Texto para leitura →
+===+

A maior parte dos países mantém relações econômicas com o resto do mundo. Bens e serviços são comprados e vendidos e transações comerciais e financeiras são estabelecidas entre residentes e não-residentes. A contabilidade dessas transações é feita naquilo que os economistas chamam de balanço de pagamentos. Este é dividido em duas contas básicas: uma que registra operações eminentemente comerciais (e que envolvem fatores de produção) e outra que capta transações financeiras. Na primeira está o lado mais "real" da economia, naquilo que envolve produção de bens e serviços. No segundo estão os registros de transações realizadas na bolsa (à vista e futuro), mercados de dívidas, títulos públicos, investimentos diretos etc.

+===+

Itens salvos:
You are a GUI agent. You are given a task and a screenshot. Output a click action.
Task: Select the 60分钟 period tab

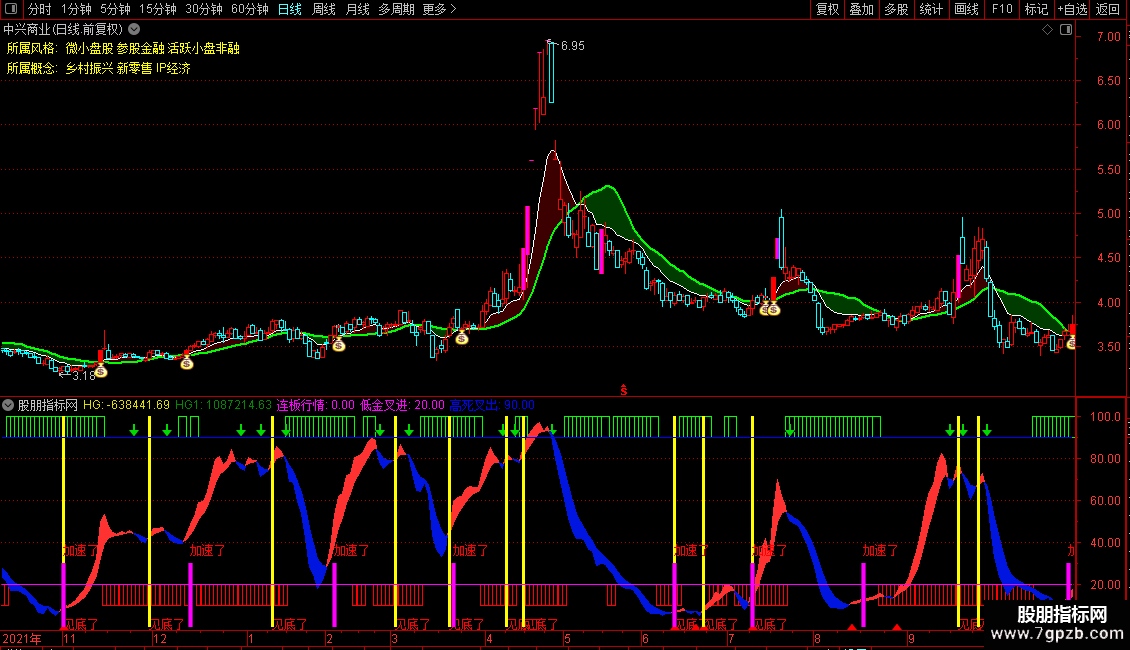249,10
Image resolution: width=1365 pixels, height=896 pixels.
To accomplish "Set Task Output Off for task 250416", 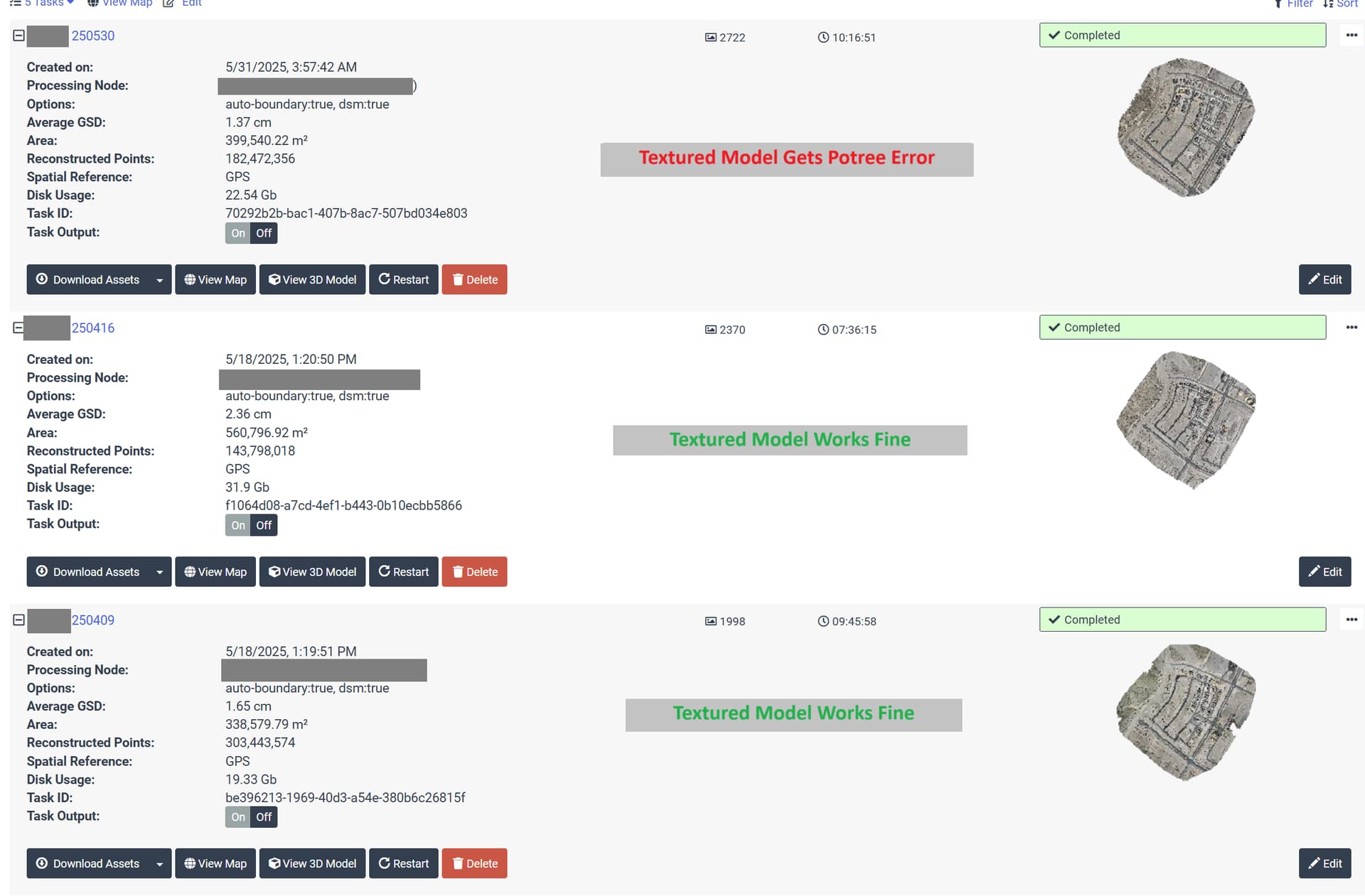I will [x=263, y=525].
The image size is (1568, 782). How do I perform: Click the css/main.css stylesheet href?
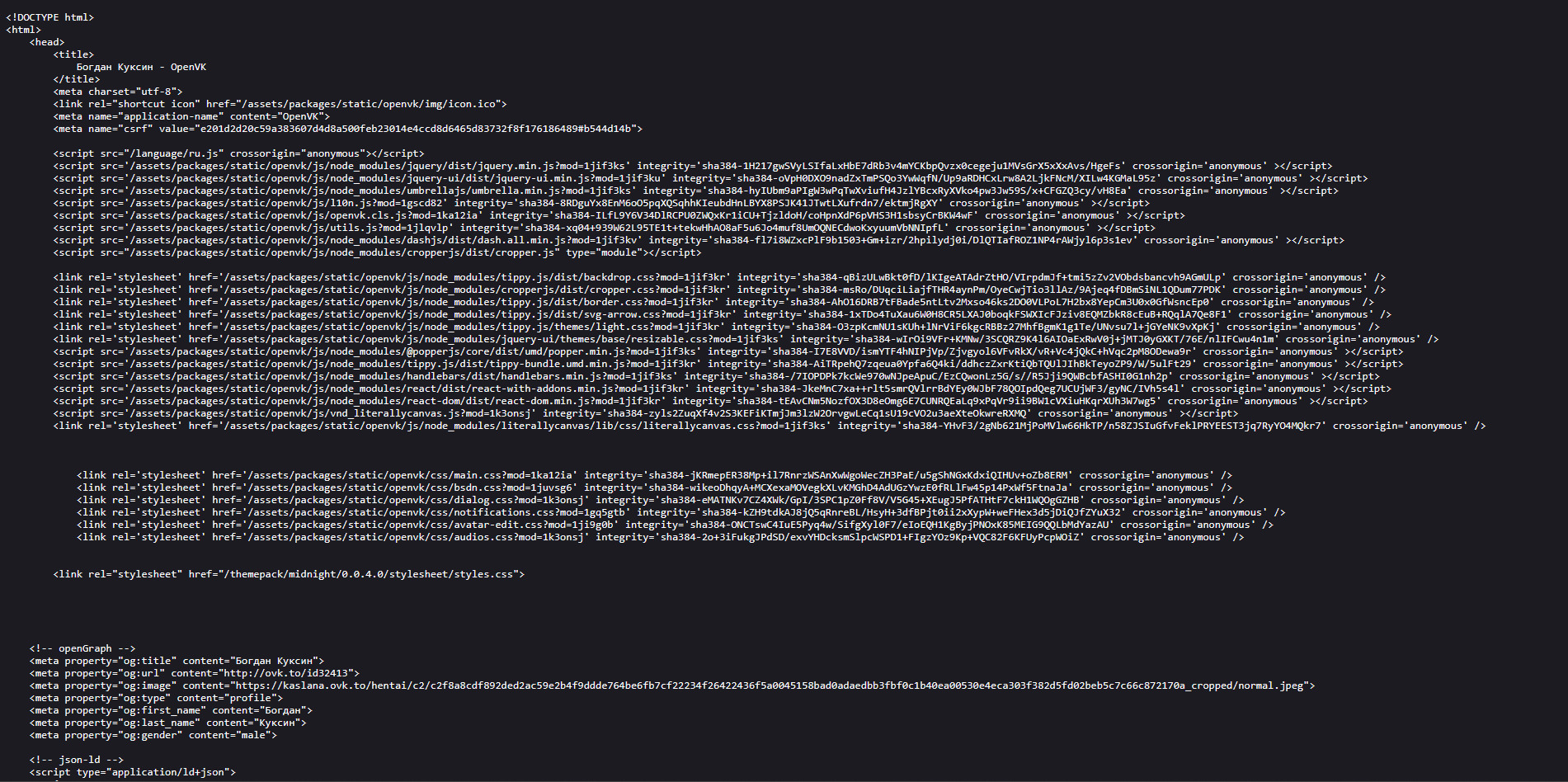394,475
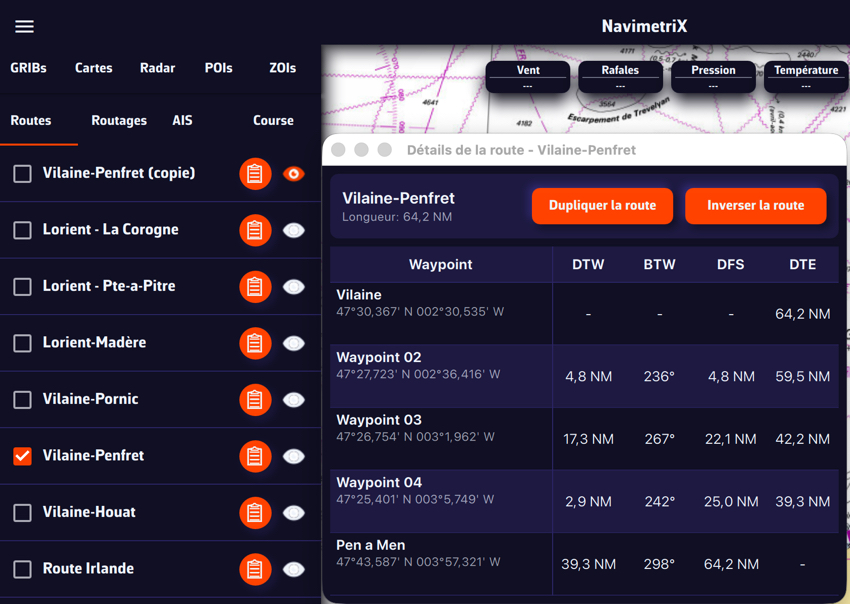Open details icon for Route Irlande
Image resolution: width=850 pixels, height=604 pixels.
click(x=255, y=569)
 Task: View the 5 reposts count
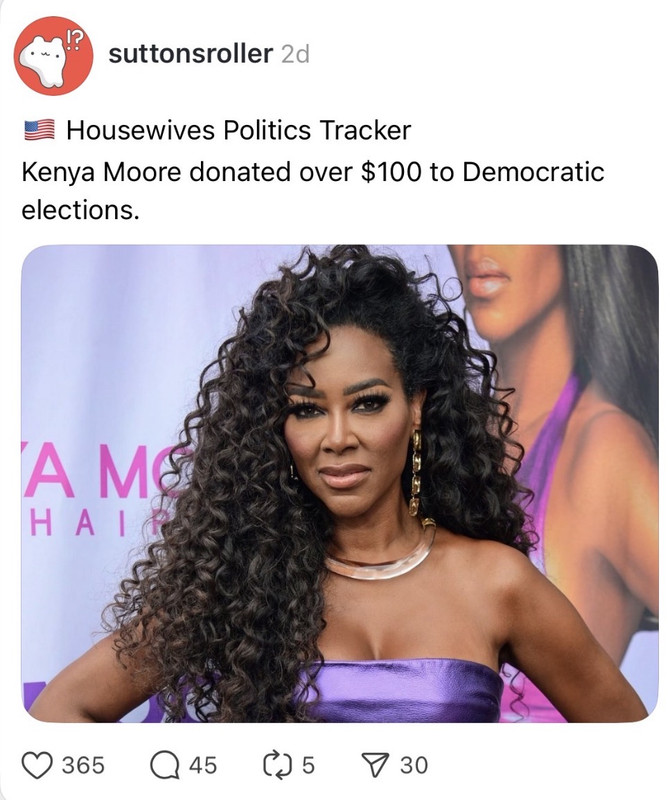tap(308, 765)
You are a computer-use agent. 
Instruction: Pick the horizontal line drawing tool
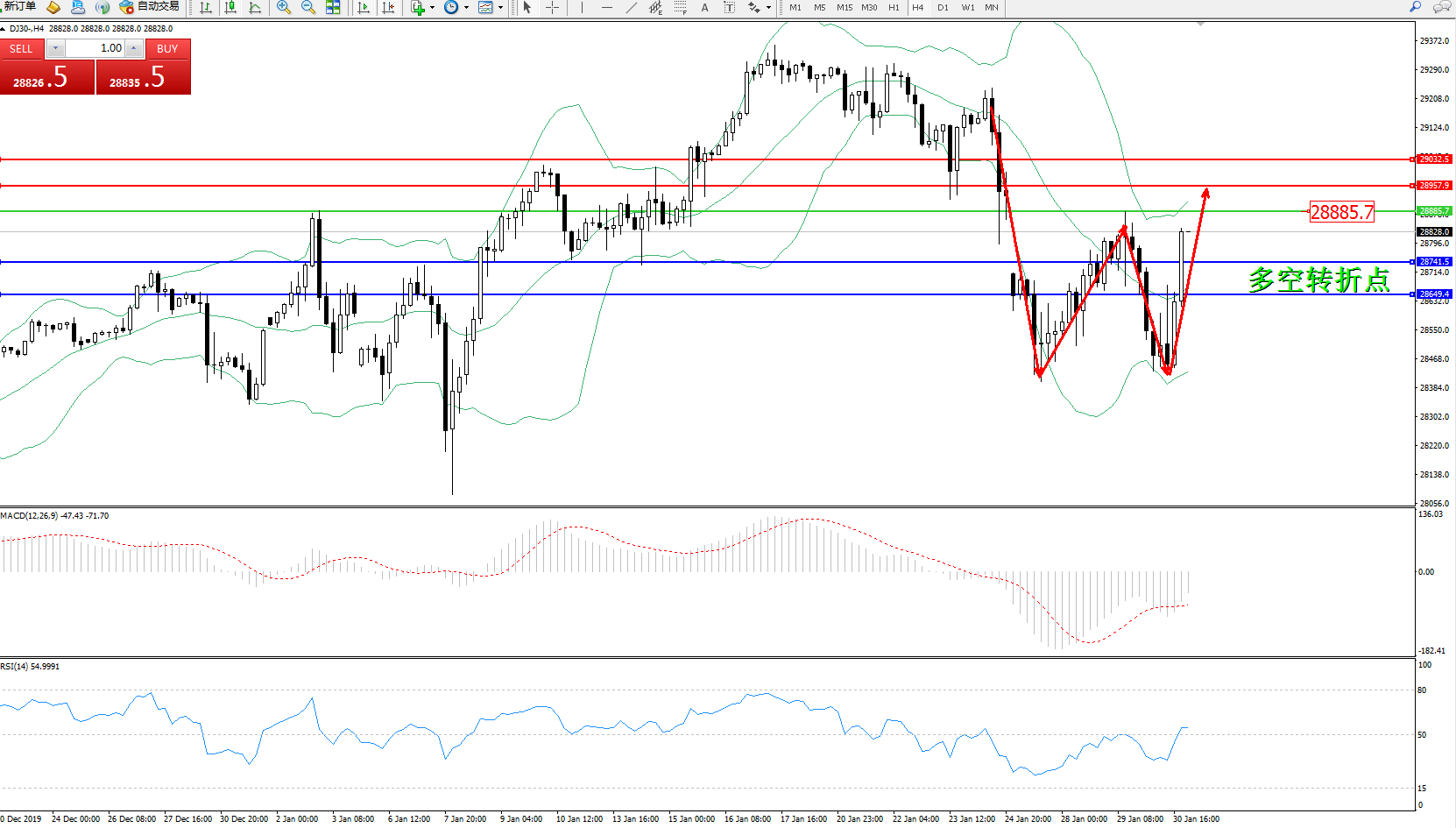click(606, 8)
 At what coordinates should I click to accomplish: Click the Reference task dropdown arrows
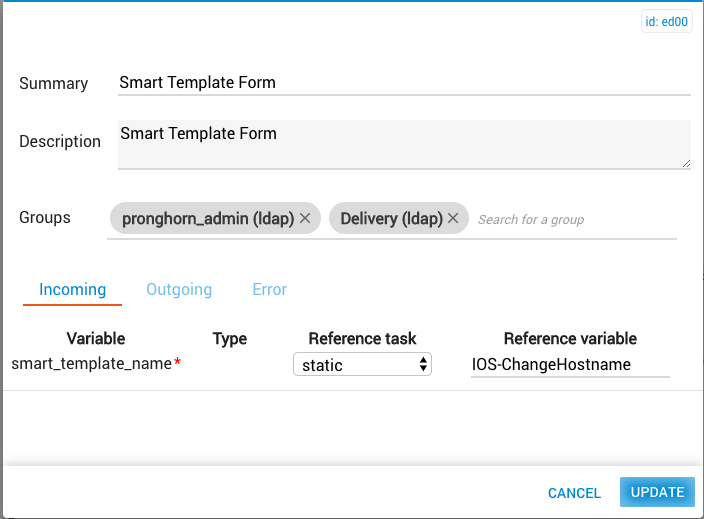[x=423, y=364]
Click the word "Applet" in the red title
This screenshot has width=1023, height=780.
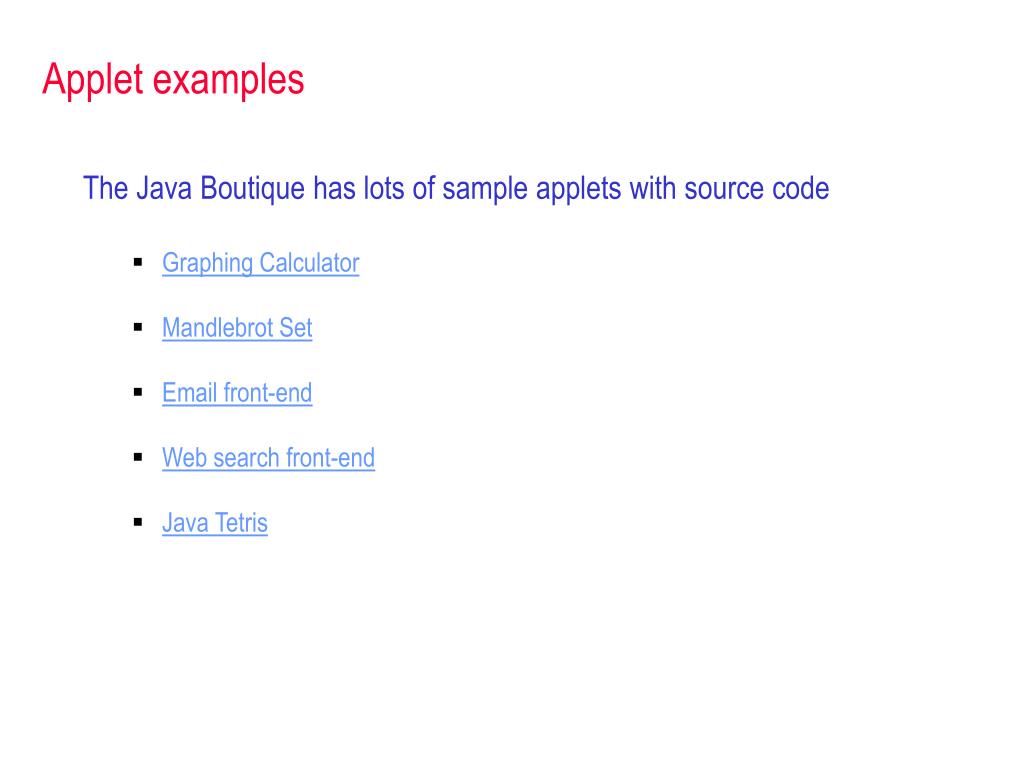click(x=93, y=81)
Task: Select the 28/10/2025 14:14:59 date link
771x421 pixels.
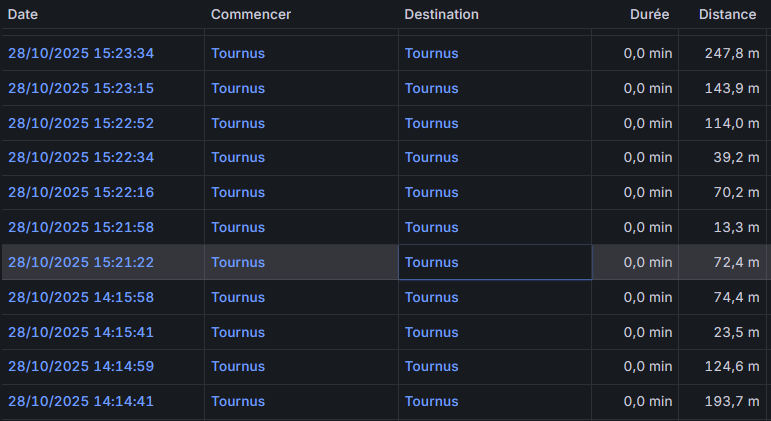Action: (81, 366)
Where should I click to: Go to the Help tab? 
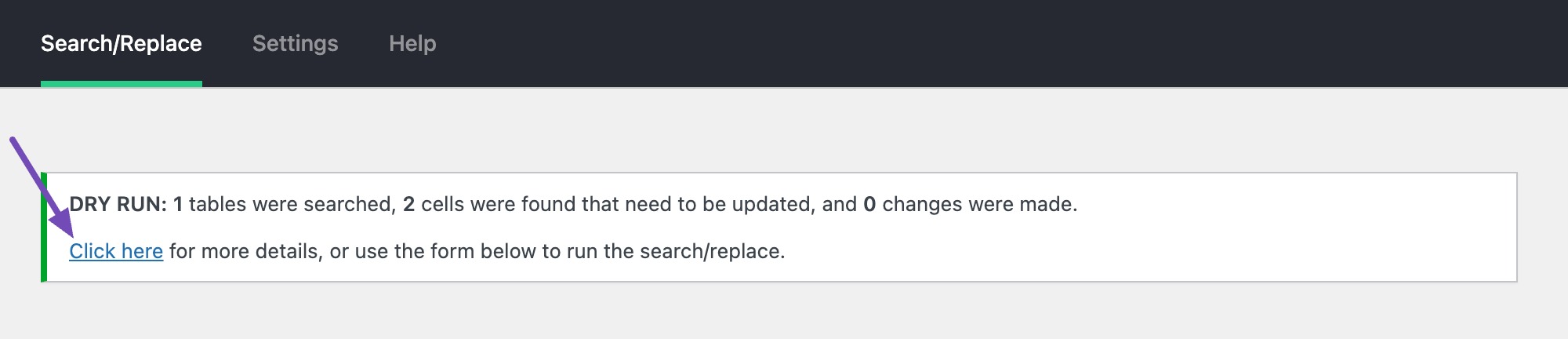[412, 44]
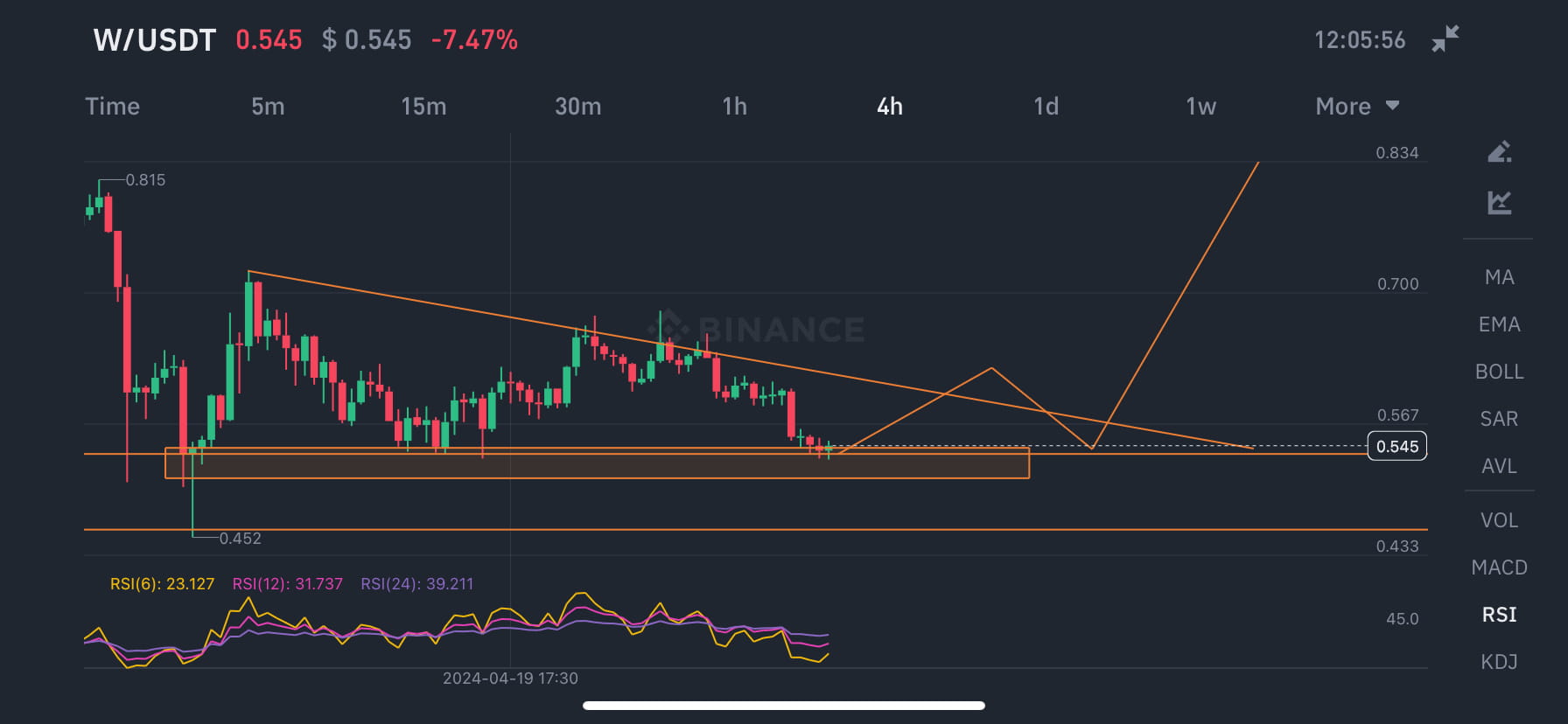
Task: Click the W/USDT trading pair title
Action: (153, 38)
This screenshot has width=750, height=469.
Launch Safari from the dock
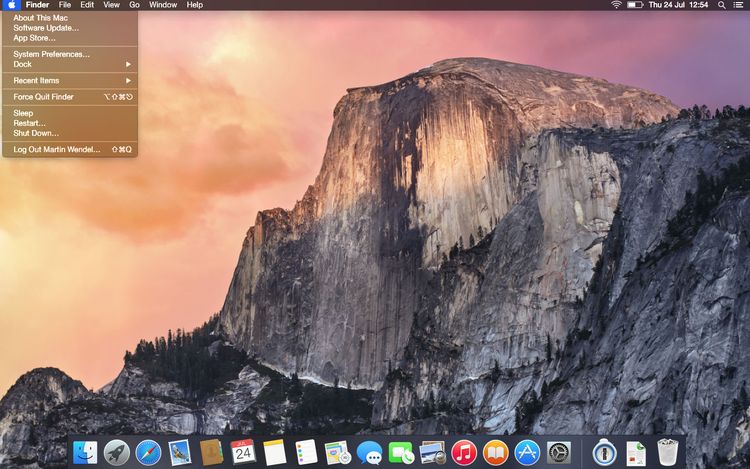148,452
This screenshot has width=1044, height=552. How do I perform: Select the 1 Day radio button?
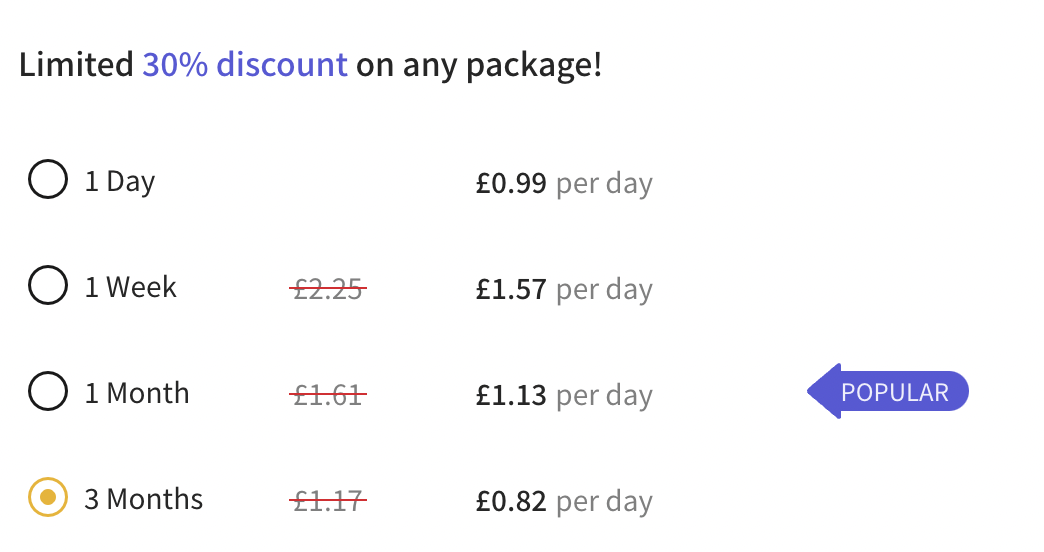[x=48, y=179]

+===+

Questões para resolver →
(A) Responda com base no texto sobre balanço de pagamentos:
(i) Entre quem são estabelecidas as transações comerciais e financeiras?
(ii) Que nome os economistas dão à contabilidade dessas transações?
(iii) Em quantas contas básicas essa contabilidade é dividida?
(B) Indique se cada afirmação concorda com o texto sobre balanço de pagamentos, citando as palavras do texto que decidem a resposta.
(i) A maior parte dos países mantém relações econômicas com o resto do mundo.
(ii) O balanço de pagamentos é dividido em três contas básicas.
(iii) A conta que registra operações comerciais envolve fatores de produção.
(C) Escreva a continuação do texto sobre balanço de pagamentos a partir da última frase.

Gabarito →
(A)
(i) Entre residentes e não-residentes.
(ii) Balanço de pagamentos.
(iii) Em duas.

(B)
(i) Sim: "A maior parte dos países mantém relações econômicas com o resto do mundo."
(ii) Não: "Este é dividido em duas contas básicas".
(iii) Sim: "uma que registra operações eminentemente comerciais (e que envolvem fatores de produção)".

(C)
Nesse contexto, é possível associar desenvolvimento econômico com o sinal dessas contas do balanço de pagamento. Salvo um ou outro ano, a tendência histórica é a de que países subdesenvolvidos - como o nosso - mantenham déficit na conta de operações comerciais (denominada como Transações Correntes) e superávit na conta de transações financeiras (denominada Conta Capital e Financeira). Isto porque, tais países importam bens e serviços com maior valor agregado de países desenvolvidos, exportam geralmente bens agrícolas (as commodities) e recebem capitais de outros países, dadas as oportunidades de investimento existentes.
O crescimento econômico brasileiro está intimamente associado, portanto, a um problema: o aumento do déficit em transações correntes. Em termos simples é possível dizer que isso significa que os residentes estão mandando mais dólar para o exterior do que os não-residentes estão mandando para o nosso país. Isto é causado basicamente por três fatores. O primeiro é o aumento das importações. Toda vez que a renda doméstica cresce, o país demanda mais bens e serviços importados. O segundo fator é que uma parte das exportações potenciais é deslocado para o mercado interno, fazendo com que o saldo comercial seja menor. O terceiro e último fator é um aumento da remessa de lucros, juros e dividendos para o exterior.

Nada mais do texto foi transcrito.